The product to be treated (3) is introduced axially into the unit by appropriate distributor (4). It is propelled into the ring space (5) formed by the internal surface of the bowl and the body of the scroll. The separation process basically takes place inside the cylindrical section of the bowl. The relative velocity of the scroll pushes the settled product (6) along into the bowl. The conveyance of the solids into the length of the cone enables the sediment to pass out of the clarified liquid phase. As the feed is continuous a liquid level (7) is established in the unit following a cylindrical surface that constitute the internal surface of the liquid ring. Once the solids have passed out of the liquid ring the remaining section of the cone all the way up to the ejector provide the final draining: this section is known as the drying zone (8). The clarified liquid (9) is collected at the other end of the bowl by flowing through the adjustable threshold (10), which restrict the liquid ring of the unit. A cover that enables the clarified liquid as well as the sediments to be collected protects the rotor.

The decanter operates mainly by sedimentation a process causing the separation of suspended solids by virtue of their higher density than the liquid in which they are suspended. If the density difference is high than gravity may provide sufficient driving force for the separation to occur in a reasonable time.

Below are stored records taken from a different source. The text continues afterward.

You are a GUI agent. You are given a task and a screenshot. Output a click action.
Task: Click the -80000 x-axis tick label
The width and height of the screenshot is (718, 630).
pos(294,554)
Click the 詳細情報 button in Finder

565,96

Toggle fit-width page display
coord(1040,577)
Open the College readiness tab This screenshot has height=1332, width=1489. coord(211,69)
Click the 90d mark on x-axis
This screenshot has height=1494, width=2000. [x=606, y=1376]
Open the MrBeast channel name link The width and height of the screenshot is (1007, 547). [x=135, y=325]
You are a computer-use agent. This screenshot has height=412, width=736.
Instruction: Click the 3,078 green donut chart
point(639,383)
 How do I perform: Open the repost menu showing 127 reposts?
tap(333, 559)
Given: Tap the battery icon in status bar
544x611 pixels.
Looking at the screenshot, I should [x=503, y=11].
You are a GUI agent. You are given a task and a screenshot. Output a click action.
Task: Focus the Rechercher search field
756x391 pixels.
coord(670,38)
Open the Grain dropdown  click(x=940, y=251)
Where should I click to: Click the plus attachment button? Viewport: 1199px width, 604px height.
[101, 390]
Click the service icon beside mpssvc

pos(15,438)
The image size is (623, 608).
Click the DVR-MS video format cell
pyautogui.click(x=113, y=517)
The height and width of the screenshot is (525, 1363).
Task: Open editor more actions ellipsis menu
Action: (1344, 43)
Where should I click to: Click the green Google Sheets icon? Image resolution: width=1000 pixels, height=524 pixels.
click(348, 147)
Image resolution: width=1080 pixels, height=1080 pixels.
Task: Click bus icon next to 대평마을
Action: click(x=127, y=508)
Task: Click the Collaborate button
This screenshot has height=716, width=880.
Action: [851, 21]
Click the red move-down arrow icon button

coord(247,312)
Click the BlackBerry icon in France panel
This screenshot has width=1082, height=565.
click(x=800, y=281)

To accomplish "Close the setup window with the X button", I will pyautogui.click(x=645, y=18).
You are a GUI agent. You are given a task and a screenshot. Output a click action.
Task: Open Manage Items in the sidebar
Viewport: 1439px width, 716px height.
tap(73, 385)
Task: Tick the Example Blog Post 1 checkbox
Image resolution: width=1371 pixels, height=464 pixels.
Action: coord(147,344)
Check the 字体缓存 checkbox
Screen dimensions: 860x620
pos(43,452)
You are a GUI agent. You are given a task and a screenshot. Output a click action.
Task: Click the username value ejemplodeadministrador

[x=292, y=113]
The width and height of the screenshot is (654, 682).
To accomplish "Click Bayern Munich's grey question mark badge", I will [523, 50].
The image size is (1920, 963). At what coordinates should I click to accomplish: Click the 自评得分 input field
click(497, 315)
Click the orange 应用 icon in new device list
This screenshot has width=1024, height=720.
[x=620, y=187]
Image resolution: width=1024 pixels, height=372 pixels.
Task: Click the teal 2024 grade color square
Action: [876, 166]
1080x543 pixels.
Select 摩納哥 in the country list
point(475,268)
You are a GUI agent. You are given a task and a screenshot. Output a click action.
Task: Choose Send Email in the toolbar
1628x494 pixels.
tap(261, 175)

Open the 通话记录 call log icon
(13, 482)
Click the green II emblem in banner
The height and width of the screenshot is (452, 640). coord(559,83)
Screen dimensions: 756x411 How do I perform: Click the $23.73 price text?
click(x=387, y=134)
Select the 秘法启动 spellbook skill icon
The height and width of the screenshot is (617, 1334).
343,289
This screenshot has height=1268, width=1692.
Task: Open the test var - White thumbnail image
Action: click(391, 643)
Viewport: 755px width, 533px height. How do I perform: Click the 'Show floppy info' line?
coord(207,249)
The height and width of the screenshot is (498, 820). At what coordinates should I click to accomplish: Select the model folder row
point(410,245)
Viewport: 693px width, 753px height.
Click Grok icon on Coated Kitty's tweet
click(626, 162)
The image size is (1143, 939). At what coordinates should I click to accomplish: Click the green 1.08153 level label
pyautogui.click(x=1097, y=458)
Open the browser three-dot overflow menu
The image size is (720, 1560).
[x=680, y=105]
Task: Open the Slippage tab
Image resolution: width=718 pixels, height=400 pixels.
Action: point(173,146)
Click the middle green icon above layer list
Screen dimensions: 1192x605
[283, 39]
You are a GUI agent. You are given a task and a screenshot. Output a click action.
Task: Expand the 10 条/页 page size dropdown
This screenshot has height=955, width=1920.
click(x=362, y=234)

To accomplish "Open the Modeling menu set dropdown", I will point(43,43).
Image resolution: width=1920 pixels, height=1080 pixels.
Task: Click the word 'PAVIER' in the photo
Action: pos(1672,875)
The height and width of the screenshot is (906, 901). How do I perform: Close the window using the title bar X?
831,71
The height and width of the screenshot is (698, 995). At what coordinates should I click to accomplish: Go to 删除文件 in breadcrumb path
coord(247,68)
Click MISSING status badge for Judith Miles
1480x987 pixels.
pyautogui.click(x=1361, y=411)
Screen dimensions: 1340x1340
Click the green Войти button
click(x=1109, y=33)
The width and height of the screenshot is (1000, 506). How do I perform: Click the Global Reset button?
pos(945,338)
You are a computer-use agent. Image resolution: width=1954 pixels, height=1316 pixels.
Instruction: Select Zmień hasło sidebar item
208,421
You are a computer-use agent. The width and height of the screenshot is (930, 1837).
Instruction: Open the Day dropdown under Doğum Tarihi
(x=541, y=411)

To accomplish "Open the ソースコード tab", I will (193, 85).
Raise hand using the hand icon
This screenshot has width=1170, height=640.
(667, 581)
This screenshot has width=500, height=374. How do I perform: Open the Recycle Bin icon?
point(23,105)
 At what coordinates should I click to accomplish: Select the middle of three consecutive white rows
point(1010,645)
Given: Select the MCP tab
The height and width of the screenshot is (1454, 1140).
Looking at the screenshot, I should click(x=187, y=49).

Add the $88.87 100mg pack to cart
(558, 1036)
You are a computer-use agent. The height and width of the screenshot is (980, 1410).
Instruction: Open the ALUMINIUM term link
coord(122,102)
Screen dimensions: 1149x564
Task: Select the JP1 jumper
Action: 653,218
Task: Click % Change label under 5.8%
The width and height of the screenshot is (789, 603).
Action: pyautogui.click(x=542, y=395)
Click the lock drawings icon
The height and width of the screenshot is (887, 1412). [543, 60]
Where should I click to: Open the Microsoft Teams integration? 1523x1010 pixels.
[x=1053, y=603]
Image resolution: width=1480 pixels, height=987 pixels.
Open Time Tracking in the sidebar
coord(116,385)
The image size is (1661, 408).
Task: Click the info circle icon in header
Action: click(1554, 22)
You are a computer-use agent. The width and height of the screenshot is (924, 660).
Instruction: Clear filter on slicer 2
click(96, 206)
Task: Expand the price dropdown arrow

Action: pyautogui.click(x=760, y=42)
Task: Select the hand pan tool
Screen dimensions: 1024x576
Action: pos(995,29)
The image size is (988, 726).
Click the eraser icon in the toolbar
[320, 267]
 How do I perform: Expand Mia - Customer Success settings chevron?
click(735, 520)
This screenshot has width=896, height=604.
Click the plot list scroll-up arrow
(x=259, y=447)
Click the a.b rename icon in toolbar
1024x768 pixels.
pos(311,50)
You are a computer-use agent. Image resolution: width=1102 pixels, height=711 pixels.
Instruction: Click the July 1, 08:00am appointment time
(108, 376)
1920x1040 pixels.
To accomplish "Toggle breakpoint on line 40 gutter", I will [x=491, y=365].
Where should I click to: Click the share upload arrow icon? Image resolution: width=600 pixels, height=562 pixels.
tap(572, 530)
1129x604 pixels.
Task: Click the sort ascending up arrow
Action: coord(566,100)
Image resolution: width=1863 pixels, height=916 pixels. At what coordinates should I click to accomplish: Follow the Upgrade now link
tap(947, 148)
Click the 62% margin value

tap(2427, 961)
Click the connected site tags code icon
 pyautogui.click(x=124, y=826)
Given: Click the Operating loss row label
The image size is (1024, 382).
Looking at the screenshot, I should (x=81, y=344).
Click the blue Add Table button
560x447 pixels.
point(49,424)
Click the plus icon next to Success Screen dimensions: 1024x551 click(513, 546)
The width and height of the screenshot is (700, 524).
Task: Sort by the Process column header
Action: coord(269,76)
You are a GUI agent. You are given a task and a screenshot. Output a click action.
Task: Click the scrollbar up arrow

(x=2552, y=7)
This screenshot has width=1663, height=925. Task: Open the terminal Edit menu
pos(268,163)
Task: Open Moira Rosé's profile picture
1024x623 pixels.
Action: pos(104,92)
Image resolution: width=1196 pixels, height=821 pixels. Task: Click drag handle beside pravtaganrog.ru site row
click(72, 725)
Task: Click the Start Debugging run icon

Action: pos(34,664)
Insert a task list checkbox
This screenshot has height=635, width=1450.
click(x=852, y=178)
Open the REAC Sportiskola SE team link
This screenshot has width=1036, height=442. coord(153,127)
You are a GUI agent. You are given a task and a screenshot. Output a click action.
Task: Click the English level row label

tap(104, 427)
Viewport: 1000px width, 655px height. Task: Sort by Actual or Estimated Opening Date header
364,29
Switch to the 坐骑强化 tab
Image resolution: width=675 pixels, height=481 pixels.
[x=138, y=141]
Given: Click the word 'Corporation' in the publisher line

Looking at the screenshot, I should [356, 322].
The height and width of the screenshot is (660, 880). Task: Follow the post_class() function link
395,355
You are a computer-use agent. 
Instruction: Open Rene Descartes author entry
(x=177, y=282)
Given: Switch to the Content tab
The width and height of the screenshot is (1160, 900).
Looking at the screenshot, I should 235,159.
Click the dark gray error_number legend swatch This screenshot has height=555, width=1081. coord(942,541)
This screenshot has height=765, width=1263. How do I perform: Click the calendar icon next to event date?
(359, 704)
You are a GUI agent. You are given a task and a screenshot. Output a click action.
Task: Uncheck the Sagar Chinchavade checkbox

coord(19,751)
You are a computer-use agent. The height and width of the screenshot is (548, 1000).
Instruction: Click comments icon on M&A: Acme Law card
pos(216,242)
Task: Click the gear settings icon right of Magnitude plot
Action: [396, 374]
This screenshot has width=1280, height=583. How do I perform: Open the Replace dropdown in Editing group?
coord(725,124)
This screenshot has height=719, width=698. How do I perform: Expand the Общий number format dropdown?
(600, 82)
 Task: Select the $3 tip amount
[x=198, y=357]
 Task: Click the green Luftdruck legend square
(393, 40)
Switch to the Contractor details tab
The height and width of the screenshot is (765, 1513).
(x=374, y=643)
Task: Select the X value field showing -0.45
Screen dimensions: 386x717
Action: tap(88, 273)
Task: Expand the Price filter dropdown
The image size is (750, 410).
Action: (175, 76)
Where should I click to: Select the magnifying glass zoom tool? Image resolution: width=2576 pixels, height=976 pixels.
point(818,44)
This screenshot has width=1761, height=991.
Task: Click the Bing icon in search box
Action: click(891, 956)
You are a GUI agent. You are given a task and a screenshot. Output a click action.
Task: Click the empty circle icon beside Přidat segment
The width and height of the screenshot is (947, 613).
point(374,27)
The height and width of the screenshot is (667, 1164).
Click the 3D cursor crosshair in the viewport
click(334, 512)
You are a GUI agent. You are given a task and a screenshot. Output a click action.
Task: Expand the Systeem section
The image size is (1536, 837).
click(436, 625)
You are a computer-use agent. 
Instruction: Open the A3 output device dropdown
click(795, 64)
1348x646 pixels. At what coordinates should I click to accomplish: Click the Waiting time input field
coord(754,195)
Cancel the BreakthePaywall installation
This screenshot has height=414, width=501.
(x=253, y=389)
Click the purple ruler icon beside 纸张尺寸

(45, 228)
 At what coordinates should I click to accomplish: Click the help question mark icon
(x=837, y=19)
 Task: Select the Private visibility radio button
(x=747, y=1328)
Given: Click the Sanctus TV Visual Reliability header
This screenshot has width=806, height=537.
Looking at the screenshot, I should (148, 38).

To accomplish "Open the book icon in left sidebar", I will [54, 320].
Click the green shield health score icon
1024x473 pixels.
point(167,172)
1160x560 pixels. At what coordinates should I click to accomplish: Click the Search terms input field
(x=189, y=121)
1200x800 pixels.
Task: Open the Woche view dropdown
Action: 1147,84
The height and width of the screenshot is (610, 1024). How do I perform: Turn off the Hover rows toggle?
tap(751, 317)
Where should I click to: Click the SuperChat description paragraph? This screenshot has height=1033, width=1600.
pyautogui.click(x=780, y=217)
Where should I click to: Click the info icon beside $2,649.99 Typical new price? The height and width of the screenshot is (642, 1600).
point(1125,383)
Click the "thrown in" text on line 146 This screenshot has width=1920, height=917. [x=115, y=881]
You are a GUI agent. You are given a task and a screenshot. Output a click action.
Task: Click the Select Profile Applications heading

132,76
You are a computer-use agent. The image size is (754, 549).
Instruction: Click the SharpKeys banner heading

If the density difference is small, or the particle size is very small, than gravity separation would take too long and the separation force must be increased by the imposition of centrifugal forces many times that of gravity alone.


The prime beneficial characteristic of the decanter is its ability to remove separated solids from the separation zone on a fully continuous basis.

By comparison with:

  • Gravity sedimentation: the decanter can achieve separations that would be very difficult in a clarifier or lamella separator, and it produces drier solids.

  • Hydrocyclones: the decanter has a much higher liquid capacity, can handle much higher slurry concentrations, and producer much drier solids.

  • Tubular bowl centrifuges: the decanter offers higher capacities, the ability to handle concentrate slurries, and continuous operation.

  • Imperforate basket centrifuges: the decanter operates continuously, can handle much higher solids concentrations, and produces much drier solids.

  • Disk stack centrifuge: the decanter is truly continuous in operation, can handle much higher solids concentrations in the feed slurry and produces drier solids.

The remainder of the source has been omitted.